O nº1 do artº 104 da Constituição da República dispõe textualmente o seguinte: "O imposto sobre o rendimento pessoal visa a diminuição das desigualdades e será único e progressivo , tendo em conta as necessidades e os rendimentos do agregado familiar ". Portanto, o IRS, que é o imposto pessoal, para respeitar a Constituição terá, pelo menos, de satisfazer três condições: (a) Reduzir as desigualdades; (b) Ser único; (c) Ser progressivo. Analisemos então à luz destes três princípios constitucionais o Anteprojeto apresentado pela comissão.

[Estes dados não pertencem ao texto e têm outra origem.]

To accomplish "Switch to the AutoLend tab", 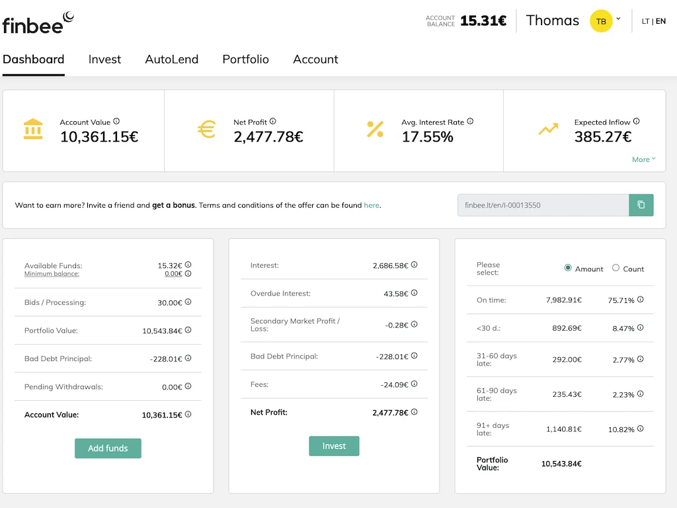I will pos(171,59).
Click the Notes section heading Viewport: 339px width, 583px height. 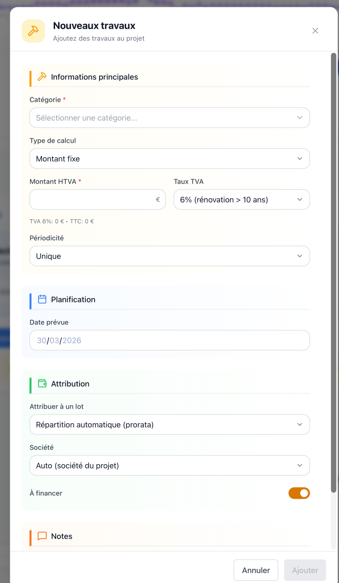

A DESTRUIÇÃO DA UNICIDADE E DA PROGRESSIVIDADE DO IRS E O AUMENTO DA INJUSTIÇA FISCAL

Como a própria comissão refere na pág. 10 do "Anteprojeto" nele "foi aceite e reforçada a já existente semi-dualização: tributação diferenciada por categorias de rendimento". O reforço da dualização do IRS, como defende a comissão, significa na prática que o IRS foi dividido em dois subgrupos: um englobando os rendimentos do trabalho e as pensões; e o outro englobando os rendimentos do capital (juros, lucros, mais-valias, rendimentos prediais; etc.). Ao primeiro subconjunto, ou seja, aos rendimentos do trabalho e às pensões aplicam-se taxas de IRS progressivas (quanto mais elevado é o rendimento maior é a taxa, embora tenham sofrido uma forte regressividade com a reforma do IRS feita pelo governo PSD/CDS) que variam entre 14,5% e 48%, enquanto ao segundo subgrupo que engloba todos os rendimentos do capital (juros, lucros, rendas de prédios, mais-valias) as taxas aplicadas são proporcionais, isto é, são sempre iguais seja qual for o montante dos rendimentos, sendo muito inferiores às taxas máximas aplicadas aos rendimentos do trabalho e às pensões. As que incidem sobre os rendimentos de capital são 25% e 28% (artº 71 e 72º do Anteprojeto ). Só às entidades domiciliadas em paraísos fiscais é que é aplicada a taxa de 35% (nº12 do artº 72). Por outras palavras, os trabalhadores e pensionistas são penalizados com taxas de IRS que podem atingir 48%, enquanto aos rendimentos de capital aplica-se a taxa de 25% ou 28%. Esta dualização do IRS em dois subconjuntos com tributação diferenciada como afirma a própria comissão significará, se for para a frente, a destruição do IRS (a machadada final no IRS) como imposto único e progressivo , ou seja, como estabelece a Constituição, e agravará a injustiça fiscal pois para ser um imposto progressivo, portanto mais justo, teria de se aplicar taxas mais elevadas aos rendimentos mais elevados, e não uma taxa fixa de 25% ou 28% a todos os rendimentos do capital, seja qual for o seu montante.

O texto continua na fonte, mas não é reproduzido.